Че Гевара смотрит на живот Марии.
Че Гевара. Тебе легче. Я так не сумею…
С трудом встаёт на ноги и уходит вглубь сцены. Мария остаётся стоять на авансцене одна.
День седьмой
Вещмешки свалены в общую кучу в глубине сцены. Ахилл с Шумахером возятся около вещмешков. Че Гевара на авансцене читает книгу. Ной у дверей прощается с Марией.
Ахилл (Шумахеру). С утра ноги выкручивает – хоть вешайся! (Достаёт начатую бутылку, отхлёбывает.) Для анестезии… Вчера полбутыля не допили. Будешь? (Протягивает Шумахеру бутылку.)
Шумахер. В такую жару самогон глушить – железные нервы иметь нужно... Давай.
Берёт бутылку у Ахилла, делает глоток. Вместе отходят в сторону.
Ной (Марии, рассматривая стену). Сюда бы битума ещё килограмм пятьдесят – по стыкам пройтись, для надёжности. Тогда точно не протечёт. Только где сейчас битум возьмёшь?
Мария. Ничего, и так хорошо.
Ахилл. Ты, Шуми, давно на войне?
Шумахер. Второй год.
Ахилл. Долго. Смотри, никакая баба столько ждать не станет. Придёшь с войны – а в твоей постели член с усами. Ты его за жабры – тебя в ментовку. Домой отпустят, а куда идти, если дома нет?! Да, Шуми?! Давай!
Пьют.
Ной (Марии). Хотел тебя спросить…
Мария. Про мужа? Погиб он.
Ной. При обстреле?
Мария. Меня спас – а сам погиб…
Пауза.
Ной. Знаешь, у меня в Донецке квартира пустая стоит. Мне она теперь без надобы. Ты - приезжай, живи. Сколько захочешь. Я своих предупрежу. Родишь – там видно будет…
Мария. Так хозяйство у меня: две собаки, две кошки, две коровы… А теперь – ещё и телёнок прибавился. На кого бросить? (Пауза. Смотрит на Ноя.) И потом – я мужа люблю.
Ной. Так он же мёртвый. А я – живой пока.
Мария. Какая разница?
Пауза.
Шумахер (Ахиллу). У нас в деревне мужиков, считай, не осталось. Все на заработки подались. Жынка целый день по хозяйству. Свиньи, коровы… Хозяйство за день так выдрочит – никакого мужика не захочешь.
Ахилл. Зато вы теперь – свободные люди.
Шумахер. Это без коровы ты – свободный человек. А с ней – какая свобода? Корова за тебя всё решает: когда ложиться, когда вставать... Слава Богу, дети выросли – помочь могут. У тебя, Ахилл, дети есть?
Ахилл (с гордостью).
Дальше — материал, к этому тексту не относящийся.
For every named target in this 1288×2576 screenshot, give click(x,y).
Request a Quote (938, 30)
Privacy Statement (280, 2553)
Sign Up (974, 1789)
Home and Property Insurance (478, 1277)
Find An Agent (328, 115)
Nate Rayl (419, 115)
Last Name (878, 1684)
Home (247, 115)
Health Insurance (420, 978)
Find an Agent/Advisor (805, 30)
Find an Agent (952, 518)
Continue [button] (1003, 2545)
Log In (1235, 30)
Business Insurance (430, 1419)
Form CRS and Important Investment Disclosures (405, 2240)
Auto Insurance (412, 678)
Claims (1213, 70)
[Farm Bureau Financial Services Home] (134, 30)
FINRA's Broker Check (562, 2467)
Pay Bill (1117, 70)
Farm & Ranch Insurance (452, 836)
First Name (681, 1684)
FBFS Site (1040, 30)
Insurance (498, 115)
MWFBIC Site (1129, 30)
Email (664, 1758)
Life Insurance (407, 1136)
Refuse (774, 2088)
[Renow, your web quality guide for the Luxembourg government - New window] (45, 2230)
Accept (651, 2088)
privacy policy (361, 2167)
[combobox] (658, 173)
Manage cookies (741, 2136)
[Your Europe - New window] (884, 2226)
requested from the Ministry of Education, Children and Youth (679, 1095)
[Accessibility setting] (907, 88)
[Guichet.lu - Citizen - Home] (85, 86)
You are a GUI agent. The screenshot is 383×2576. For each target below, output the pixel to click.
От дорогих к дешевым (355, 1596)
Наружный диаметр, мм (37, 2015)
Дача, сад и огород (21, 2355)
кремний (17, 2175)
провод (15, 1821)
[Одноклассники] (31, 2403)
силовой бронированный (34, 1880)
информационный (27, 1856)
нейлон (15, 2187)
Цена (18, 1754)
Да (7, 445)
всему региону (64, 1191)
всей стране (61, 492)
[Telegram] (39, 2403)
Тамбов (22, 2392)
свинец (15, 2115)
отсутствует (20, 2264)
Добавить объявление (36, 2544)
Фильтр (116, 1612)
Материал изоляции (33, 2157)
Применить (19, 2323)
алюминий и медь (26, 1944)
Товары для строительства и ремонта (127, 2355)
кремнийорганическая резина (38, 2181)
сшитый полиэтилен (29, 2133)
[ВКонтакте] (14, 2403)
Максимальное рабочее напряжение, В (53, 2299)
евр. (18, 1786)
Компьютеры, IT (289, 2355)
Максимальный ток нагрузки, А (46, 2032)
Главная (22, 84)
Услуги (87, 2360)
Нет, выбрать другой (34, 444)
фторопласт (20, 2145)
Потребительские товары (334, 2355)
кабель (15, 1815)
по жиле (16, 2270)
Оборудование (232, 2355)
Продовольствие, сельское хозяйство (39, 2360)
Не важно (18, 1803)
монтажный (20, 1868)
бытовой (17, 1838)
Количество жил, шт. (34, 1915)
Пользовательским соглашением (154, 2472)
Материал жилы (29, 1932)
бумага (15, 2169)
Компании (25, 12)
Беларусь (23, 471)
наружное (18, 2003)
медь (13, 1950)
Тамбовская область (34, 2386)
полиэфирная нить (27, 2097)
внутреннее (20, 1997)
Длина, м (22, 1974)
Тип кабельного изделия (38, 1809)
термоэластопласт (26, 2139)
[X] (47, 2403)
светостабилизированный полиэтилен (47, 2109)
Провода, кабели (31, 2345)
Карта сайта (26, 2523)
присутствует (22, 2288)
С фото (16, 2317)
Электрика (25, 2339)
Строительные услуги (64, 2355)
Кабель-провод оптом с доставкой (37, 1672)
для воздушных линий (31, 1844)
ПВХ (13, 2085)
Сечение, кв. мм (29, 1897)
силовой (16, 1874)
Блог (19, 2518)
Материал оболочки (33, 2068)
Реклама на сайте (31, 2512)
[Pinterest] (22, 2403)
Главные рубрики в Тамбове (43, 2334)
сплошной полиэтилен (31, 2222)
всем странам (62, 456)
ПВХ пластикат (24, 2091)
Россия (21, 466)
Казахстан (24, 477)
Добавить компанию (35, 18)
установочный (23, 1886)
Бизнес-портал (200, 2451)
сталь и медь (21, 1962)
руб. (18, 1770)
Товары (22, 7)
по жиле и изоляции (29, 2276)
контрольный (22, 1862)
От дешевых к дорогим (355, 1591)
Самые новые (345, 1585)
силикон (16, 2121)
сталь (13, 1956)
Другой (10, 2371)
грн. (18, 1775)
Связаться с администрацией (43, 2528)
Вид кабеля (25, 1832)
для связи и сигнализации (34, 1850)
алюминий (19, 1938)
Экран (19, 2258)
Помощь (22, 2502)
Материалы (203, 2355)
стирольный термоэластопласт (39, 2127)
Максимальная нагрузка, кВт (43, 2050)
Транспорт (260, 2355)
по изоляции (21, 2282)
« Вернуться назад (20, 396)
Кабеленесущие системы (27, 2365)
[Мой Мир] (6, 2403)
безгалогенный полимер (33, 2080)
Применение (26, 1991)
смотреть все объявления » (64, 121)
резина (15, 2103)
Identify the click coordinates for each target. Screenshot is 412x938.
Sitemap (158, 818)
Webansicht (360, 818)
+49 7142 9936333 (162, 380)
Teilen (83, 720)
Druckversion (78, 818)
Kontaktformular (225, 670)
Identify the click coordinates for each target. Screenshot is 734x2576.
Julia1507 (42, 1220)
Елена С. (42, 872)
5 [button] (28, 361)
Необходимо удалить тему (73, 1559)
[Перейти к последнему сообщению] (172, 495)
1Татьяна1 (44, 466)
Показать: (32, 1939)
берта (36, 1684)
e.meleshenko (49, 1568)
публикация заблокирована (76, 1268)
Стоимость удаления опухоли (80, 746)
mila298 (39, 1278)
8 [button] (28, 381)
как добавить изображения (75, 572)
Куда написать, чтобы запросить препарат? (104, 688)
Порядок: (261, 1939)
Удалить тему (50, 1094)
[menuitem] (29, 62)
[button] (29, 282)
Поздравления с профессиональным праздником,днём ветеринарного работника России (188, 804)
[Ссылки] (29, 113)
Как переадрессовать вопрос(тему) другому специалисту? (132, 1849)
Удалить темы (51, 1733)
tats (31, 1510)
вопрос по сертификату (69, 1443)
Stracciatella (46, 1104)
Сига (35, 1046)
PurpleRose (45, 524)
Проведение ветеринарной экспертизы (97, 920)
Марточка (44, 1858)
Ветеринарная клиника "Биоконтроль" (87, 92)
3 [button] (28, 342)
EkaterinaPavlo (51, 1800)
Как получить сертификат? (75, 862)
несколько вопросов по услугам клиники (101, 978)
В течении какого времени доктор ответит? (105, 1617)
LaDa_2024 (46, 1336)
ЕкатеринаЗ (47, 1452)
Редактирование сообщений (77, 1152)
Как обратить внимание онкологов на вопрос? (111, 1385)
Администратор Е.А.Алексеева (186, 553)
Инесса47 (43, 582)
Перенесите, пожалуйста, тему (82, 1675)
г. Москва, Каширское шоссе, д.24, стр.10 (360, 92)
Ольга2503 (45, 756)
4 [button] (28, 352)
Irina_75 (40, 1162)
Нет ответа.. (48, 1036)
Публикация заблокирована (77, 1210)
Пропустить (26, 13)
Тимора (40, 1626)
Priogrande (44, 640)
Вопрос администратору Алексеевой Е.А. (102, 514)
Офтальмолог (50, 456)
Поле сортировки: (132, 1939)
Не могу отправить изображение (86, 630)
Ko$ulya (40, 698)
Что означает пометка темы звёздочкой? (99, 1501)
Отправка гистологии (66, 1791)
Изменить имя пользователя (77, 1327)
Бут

Есть. Сын! Вот такой пацан растёт! (Показывает два больших пальца.) Ему сейчас лет четырнадцать, наверное. Или пятнадцать…
Пьют.
Ной (Марии). А у меня с женщинами всегда так. По-лёгкому – так на раз-два. А если всерьёз – не срастается что-то. Не поймёшь где – только не срастается.
Мария (замечая лист бумаги в руках у Ноя). Покажи.
Ной показывает ей рисунок. Ждёт реакции. Постепенно сникает.
Ной. Фигня. Сам знаю.
Мария. А олень?
Ной. Пробовал. Не выходит.
Хочет выбросить рисунок.
Мария. Не надо. Оставь мне.
Берёт рисунок в руки. Это – корабль, плывущий по волнам, нарисованный незатейливо и просто, как рисуют не слишком опытные уличные художники. Мария закрепляет рисунок Ноя на деревянной стене и заходит в дверь.
Че Гевара (держит книгу в руках, но произносит монолог, не глядя в неё). Дорогие старики! Я любил Вас крепко, только не умел выразить свою любовь. Я слишком прямолинеен в своих действиях и думаю, что иногда меня не понимали. К тому же было нелегко меня понять, но на этот раз — верьте мне. Итак, решимость, которую я совершенствовал с увлечением артиста, заставит действовать хилые ноги и уставшие лёгкие. Я добьюсь своего. Вспоминайте иногда этого скромного кондотьера ХХ века.
Поцелуйте Селию, Роберто, Хуана-Мартина и Пототина, Беатрис, всех. Крепко обнимает Вас Ваш блудный и неисправимый сын Эрнесто.